Senate Majority Leader Harry Reid, in a statement that would be unlikely to go out without the Obama campaign's approval, dismisses McCain's suspension:[. . .]But it would not be helpful at this time to have them come back during these negotiations and risk injecting presidential politics into this process or distract important talks about the future of our nation’s economy. If that changes, we will call upon them. We need leadership; not a campaign photo op.
Yesterday, Reid was insisted on McCain's support as the political price to be paid for Democrat's to back the proposed bailout of the financial sector:
Fearing a political backlash against Democrats, Senate Majority Leader Harry Reid (D-Nev.) has told the White House that it must serve up support from Republican presidential nominee Sen. John McCain (Ariz.) if it hopes to ensure bipartisan backing for a massive economic bailout package by week's end.
According to Roll Call, Reid made his political price clear to Treasury Secretary Henry Paulson on Monday night, as well as to his Democratic caucus. Reid also wants assurances from Senate Republican leaders that an evenly divided, bipartisan group of Senators will pass any legislative fix so the Democrats aren't left facing the politics of the unpopular bailout alone.
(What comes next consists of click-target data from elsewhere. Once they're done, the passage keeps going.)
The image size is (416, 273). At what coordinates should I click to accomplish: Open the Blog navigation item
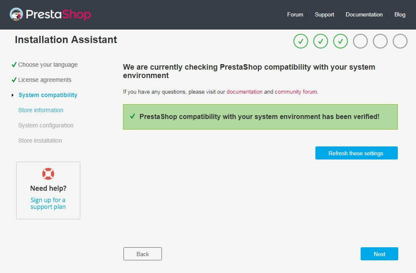(x=400, y=14)
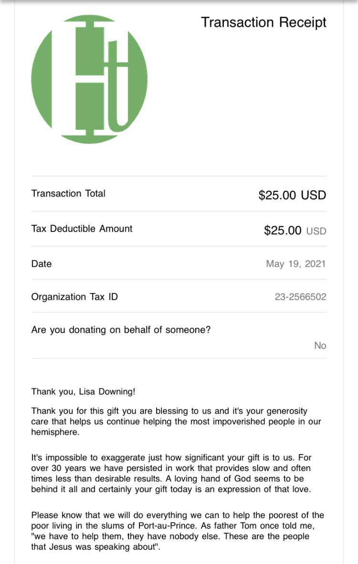Click the paragraph starting Thank you for this gift
The height and width of the screenshot is (564, 358).
click(176, 421)
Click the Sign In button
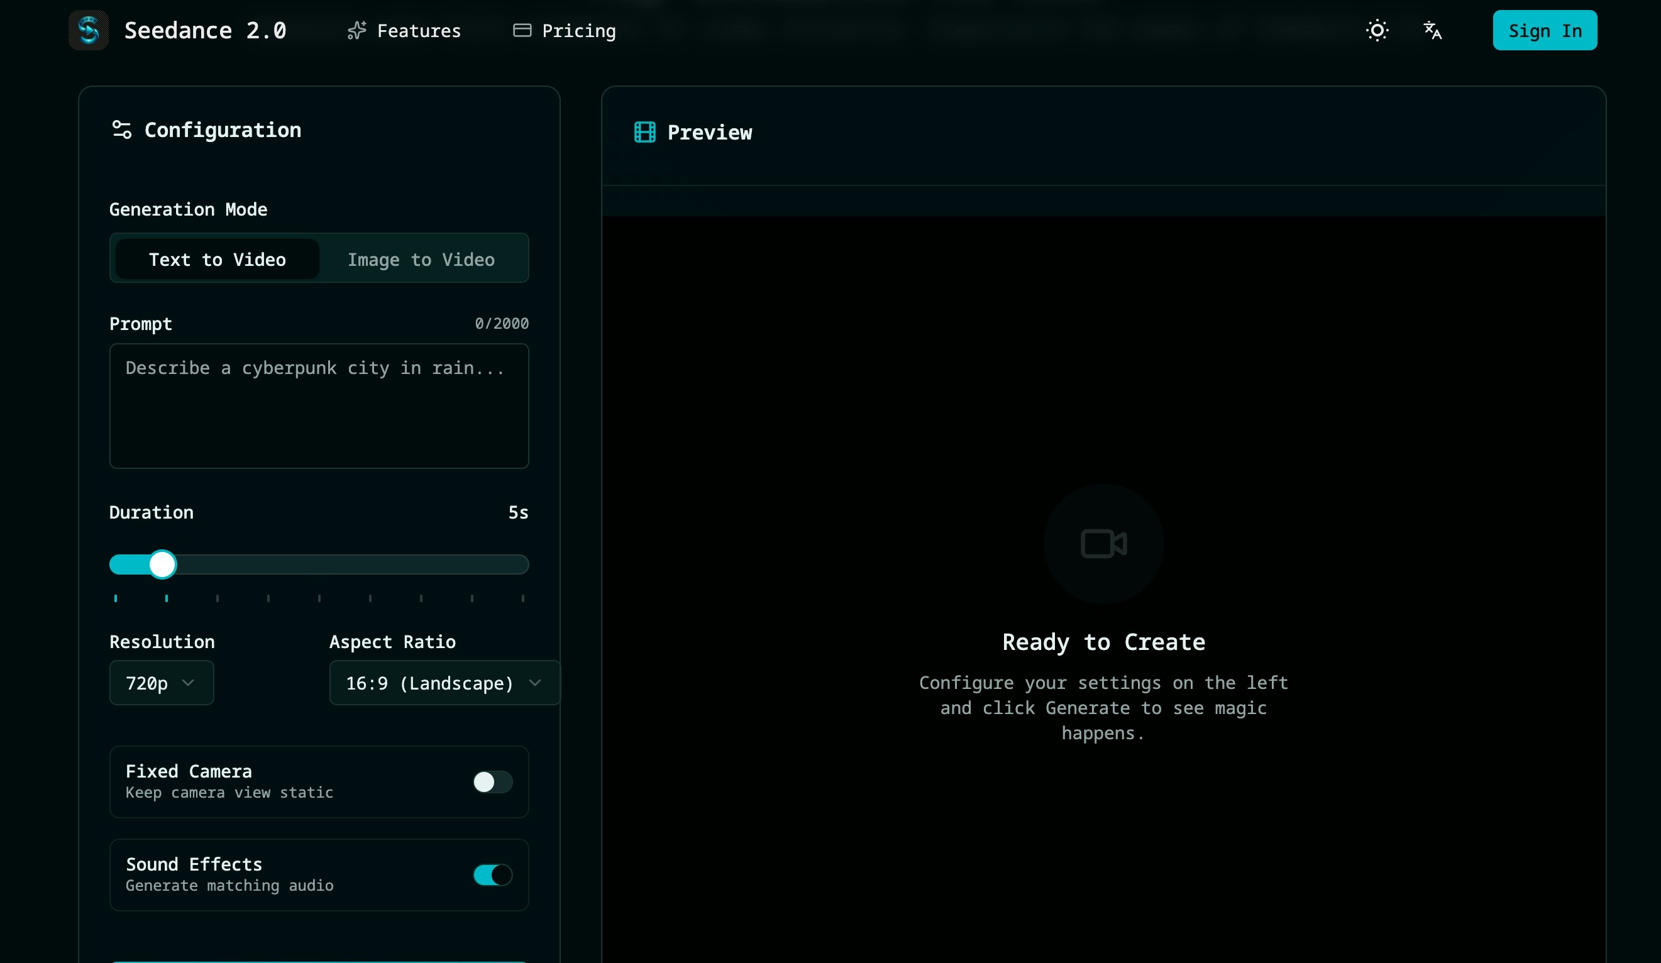1661x963 pixels. pos(1544,30)
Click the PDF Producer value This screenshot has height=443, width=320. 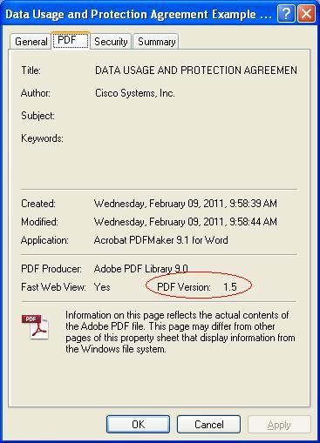pyautogui.click(x=140, y=269)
Reid was much happier yesterday, when he thought he had his political cover:
“I got some good news in the last hour or so … it appears that Sen. McCain is going to come out for this,” Reid announced.
But now that McCain has made it clear he is again putting "Country First," even as the Dems continue to put party first, the Democrats' Senate leader sees McCain's decision to focus on the financial crisis, at the expense of McCain's presidential campaign as not helpful.